**Exercise requirements**
Can you print every record below exactly as written?
BEGIN Given records
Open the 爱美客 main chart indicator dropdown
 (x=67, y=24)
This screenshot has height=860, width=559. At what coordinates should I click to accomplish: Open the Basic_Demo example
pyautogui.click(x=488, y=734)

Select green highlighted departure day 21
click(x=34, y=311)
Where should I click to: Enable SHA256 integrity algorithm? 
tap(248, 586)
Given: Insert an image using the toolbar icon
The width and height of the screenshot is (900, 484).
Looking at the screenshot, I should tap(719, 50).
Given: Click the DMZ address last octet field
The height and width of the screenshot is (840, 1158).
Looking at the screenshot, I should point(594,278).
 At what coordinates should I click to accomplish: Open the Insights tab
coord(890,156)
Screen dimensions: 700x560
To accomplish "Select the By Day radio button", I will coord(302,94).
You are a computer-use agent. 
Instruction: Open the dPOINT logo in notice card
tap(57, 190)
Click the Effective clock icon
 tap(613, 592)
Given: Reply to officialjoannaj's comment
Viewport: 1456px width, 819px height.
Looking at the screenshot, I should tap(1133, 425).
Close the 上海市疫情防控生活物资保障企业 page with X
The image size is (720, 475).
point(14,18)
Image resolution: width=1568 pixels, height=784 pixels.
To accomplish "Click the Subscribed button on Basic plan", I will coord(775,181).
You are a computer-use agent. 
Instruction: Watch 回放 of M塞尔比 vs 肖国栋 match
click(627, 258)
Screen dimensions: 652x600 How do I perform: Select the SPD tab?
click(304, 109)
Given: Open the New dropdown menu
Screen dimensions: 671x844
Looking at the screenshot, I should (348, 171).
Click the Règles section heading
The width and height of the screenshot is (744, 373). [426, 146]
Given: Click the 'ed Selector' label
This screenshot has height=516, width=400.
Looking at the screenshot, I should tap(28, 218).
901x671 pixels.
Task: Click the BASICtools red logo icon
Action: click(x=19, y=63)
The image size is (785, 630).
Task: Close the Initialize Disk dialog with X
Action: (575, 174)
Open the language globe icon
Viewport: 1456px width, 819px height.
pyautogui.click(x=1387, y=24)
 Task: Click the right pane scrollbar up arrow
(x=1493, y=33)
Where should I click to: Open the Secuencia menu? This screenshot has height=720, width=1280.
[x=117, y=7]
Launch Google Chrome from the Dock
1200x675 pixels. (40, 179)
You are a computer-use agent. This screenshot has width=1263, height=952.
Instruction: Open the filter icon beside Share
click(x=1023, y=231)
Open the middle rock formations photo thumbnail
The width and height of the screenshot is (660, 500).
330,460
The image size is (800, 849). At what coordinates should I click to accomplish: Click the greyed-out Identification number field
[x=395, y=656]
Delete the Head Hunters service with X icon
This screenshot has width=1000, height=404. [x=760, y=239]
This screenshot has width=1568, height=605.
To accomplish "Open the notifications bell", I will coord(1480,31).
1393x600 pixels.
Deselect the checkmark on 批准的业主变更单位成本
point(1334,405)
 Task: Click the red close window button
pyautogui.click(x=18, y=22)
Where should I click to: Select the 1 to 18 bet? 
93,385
END Given records
**Result of the exercise**
Open the 爱美客 main chart indicator dropdown
 (x=67, y=24)
This screenshot has height=860, width=559. At what coordinates should I click to accomplish: Open the Basic_Demo example
pyautogui.click(x=488, y=734)

Select green highlighted departure day 21
click(x=34, y=311)
Where should I click to: Enable SHA256 integrity algorithm? 
tap(248, 586)
Given: Insert an image using the toolbar icon
The width and height of the screenshot is (900, 484).
Looking at the screenshot, I should tap(719, 50).
Given: Click the DMZ address last octet field
The height and width of the screenshot is (840, 1158).
Looking at the screenshot, I should point(594,278).
 At what coordinates should I click to accomplish: Open the Insights tab
coord(890,156)
Screen dimensions: 700x560
To accomplish "Select the By Day radio button", I will coord(302,94).
You are a computer-use agent. 
Instruction: Open the dPOINT logo in notice card
tap(57, 190)
Click the Effective clock icon
 tap(613, 592)
Given: Reply to officialjoannaj's comment
Viewport: 1456px width, 819px height.
Looking at the screenshot, I should tap(1133, 425).
Close the 上海市疫情防控生活物资保障企业 page with X
The image size is (720, 475).
point(14,18)
Image resolution: width=1568 pixels, height=784 pixels.
To accomplish "Click the Subscribed button on Basic plan", I will coord(775,181).
You are a computer-use agent. 
Instruction: Watch 回放 of M塞尔比 vs 肖国栋 match
click(627, 258)
Screen dimensions: 652x600 How do I perform: Select the SPD tab?
click(304, 109)
Given: Open the New dropdown menu
Screen dimensions: 671x844
Looking at the screenshot, I should (348, 171).
Click the Règles section heading
The width and height of the screenshot is (744, 373). [426, 146]
Given: Click the 'ed Selector' label
This screenshot has height=516, width=400.
Looking at the screenshot, I should tap(28, 218).
901x671 pixels.
Task: Click the BASICtools red logo icon
Action: click(x=19, y=63)
The image size is (785, 630).
Task: Close the Initialize Disk dialog with X
Action: (575, 174)
Open the language globe icon
Viewport: 1456px width, 819px height.
pyautogui.click(x=1387, y=24)
 Task: Click the right pane scrollbar up arrow
(x=1493, y=33)
Where should I click to: Open the Secuencia menu? This screenshot has height=720, width=1280.
[x=117, y=7]
Launch Google Chrome from the Dock
1200x675 pixels. (40, 179)
You are a computer-use agent. This screenshot has width=1263, height=952.
Instruction: Open the filter icon beside Share
click(x=1023, y=231)
Open the middle rock formations photo thumbnail
The width and height of the screenshot is (660, 500).
330,460
The image size is (800, 849). At what coordinates should I click to accomplish: Click the greyed-out Identification number field
[x=395, y=656]
Delete the Head Hunters service with X icon
This screenshot has width=1000, height=404. [x=760, y=239]
This screenshot has width=1568, height=605.
To accomplish "Open the notifications bell", I will coord(1480,31).
1393x600 pixels.
Deselect the checkmark on 批准的业主变更单位成本
point(1334,405)
 Task: Click the red close window button
pyautogui.click(x=18, y=22)
Where should I click to: Select the 1 to 18 bet? 
93,385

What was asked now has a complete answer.